August 2021: Due to recently uncovered security issues there is a need to update cmdaemon and cuda-dcgm to mitigate known software defects. Below are instructions for identifying and updating sites to use the new packages. We strongly encourage users to update these packages at their earliest convenience.
Am I affected?
CMDaemon
If your system is not using pre-release or nightly packages you should upgrade your head nodes, software images, and re-provision your compute nodes to get the latest cmd packages. You will need to confirm that your cmdaemon package is updated to the minimum version below as well as all dependencies.
If you are unsure if you are running pre-release or nightly builds please use the script below to analyse your system and take appropriate corrective action.
NOTE: To fully apply this fix both the head nodes and software images must be updated and compute resources restarted. We understand this will take time but all copies of cmd must be patched.
NOTE: Before patching please make sure you have a complete backup of systems.
BCM Version | Minimum hotfix version | Release |
---|---|---|
9.1 | 147456_cm9.1_ae8dc7d7e1 | 9.1-7 |
9.0 | 144433_cm9.0_d239521cf8 | 9.0-15 |
8.2 | 139020_cm8.2_5651b2d10a | 8.2-26 |
8.1 | 132235_cm8.1_f416f8b942 | 8.1-23b |
8.0 | 128612_cm8.0_6a5faf07f2 | 8.0-21a |
8.0 on SLES 11 | 128610_cm8.0_ff875f0eff | 8.0-21a |
7.3 | 123578_cm7.3_78ed8cc7fe | 7.3-23b |
7.2 | 122046_cm7.2_262b6a1aba | 7.2-34a |
cuda-dcgm
For cuda-dcgm you will need to update to version 2.2.9 or later. For many systems cuda-dcgm will not be installed if you are not supporting a NVIDIA based computational cards or you are not running a Bright packaged DCGM; in those cases it would be normal to not find the package installed on your systems. Like cmdaemon, cuda-dcgm is installed locally it will need to be updated on all systems where it has been installed. You can easily determine what systems it’s running on by running the scripts or with manual steps included later in this article.
NOTE: cuda-dcgm fixes are unavailable for SLES 11 based systems due the age of system dependencies. Sites using cuda-dcgm on SLES11 will need to reinstall with a cuda-dcgm 2 supported platform.
Automatically via script
Bright is providing a python script to automatically determine if your cmdaemon needs to be updated. This script will confirm if the installed version of bright has the hotfix and will suggest corrective steps.
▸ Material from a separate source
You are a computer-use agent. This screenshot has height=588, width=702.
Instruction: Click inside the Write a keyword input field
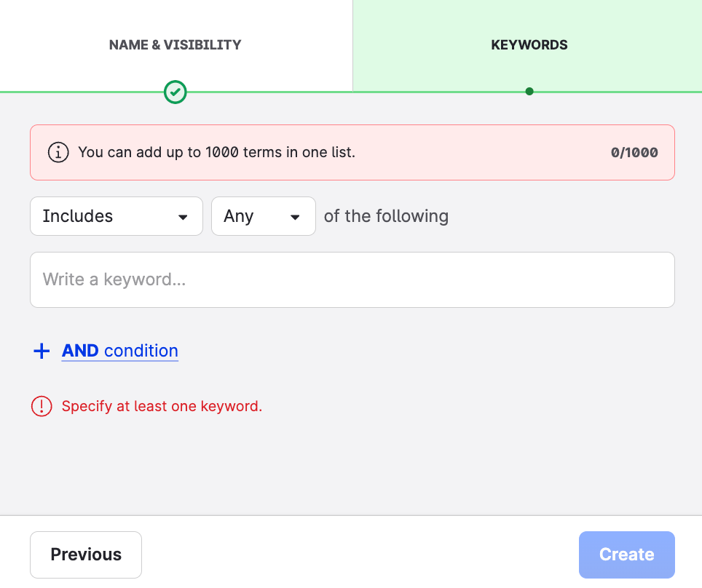tap(352, 279)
We have taken many steps to make sure this will run on as many systems as possible but if it does not operate properly on your head node please use the manual steps or open a ticket for additional assistance. If the md5sum does not match, please refresh this page to see if there was an update.
# curl -o hotfix_check.py https://support.brightcomputing.com/hotfix/hotfix_check.py
% Total % Received % Xferd Average Speed Time Time Time Current
Dload Upload Total Spent Left Speed
100 13643 100 13643 0 0 120k 0 --:--:-- --:--:-- --:--:-- 120k
# ls -l hotfix_check.py
-rw-r--r-- 1 root root 13643 Aug 19 14:28 hotfix_check.py
# md5sum hotfix_check.py
679884b96f8f3fd55df4f6da352f217a hotfix_check.py
# python hotfix_check.py
Type Hostname CMD Version CMD Action DCGM Version DCGM Action
--------------------------------------------------------------------------------------------------------------------------------------
HeadNode ew-b82-c7u5-08-19 137541_cm8.2_075522ab7d UPGRADE NORMALLY NOT INSTALLED
Name Path CMD Version CMD Action DCGM Version DCGM Action Reprovision Nodes
----------------------------------------------------------------------------------------------------------------------------------------------------------------
compute /cm/images/compute 137541_cm8.2_075522ab7d UPGRADE NORMALLY N/A NOT INSTALLED UPDATE IMAGE FIRST
default-image /cm/images/default-image 137541_cm8.2_075522ab7d UPGRADE NORMALLY N/A NOT INSTALLED UPDATE IMAGE FIRST
gpu /cm/images/gpu 137541_cm8.2_075522ab7d UPGRADE NORMALLY 1.4.6.1-59_cm8. UPGRADE NORMALLY UPDATE IMAGE FIRST
This shows a typical CentOS 7 head node running Bright Cluster Manager 8.2. There is a head node and 3 software images, one running gpu tools. As we can see in the example above the ACTION for the HeadNode is UPGRADE NORMALLY.
# yum update cmdaemon
[ output removed ]
# python hotfix_check.py
Type Hostname CMD Version CMD Action DCGM Version DCGM Action
--------------------------------------------------------------------------------------------------------------------------------------
HeadNode ew-b82-c7u5-08-19 139020_cm8.2_5651b2d10a NO UPGRADE NEEDED NOT INSTALLED
Name Path CMD Version CMD Action DCGM Version DCGM Action Reprovision Nodes
----------------------------------------------------------------------------------------------------------------------------------------------------------------
compute /cm/images/compute 137541_cm8.2_075522ab7d UPGRADE NORMALLY N/A NOT INSTALLED UPDATE IMAGE FIRST
default-image /cm/images/default-image 137541_cm8.2_075522ab7d UPGRADE NORMALLY N/A NOT INSTALLED UPDATE IMAGE FIRST
gpu /cm/images/gpu 137541_cm8.2_075522ab7d UPGRADE NORMALLY 1.4.6.1-59_cm8. UPGRADE NORMALLY UPDATE IMAGE FIRST
Now the headnode is up-to-date and and you can see cmdaemon lists NO UPGRADE NEEDED. Next we will move on to updating the software images. You will see UPGRADE IMAGE FIRST listed under Reprovision Nodes because the script understands that the software image needs to be updated first.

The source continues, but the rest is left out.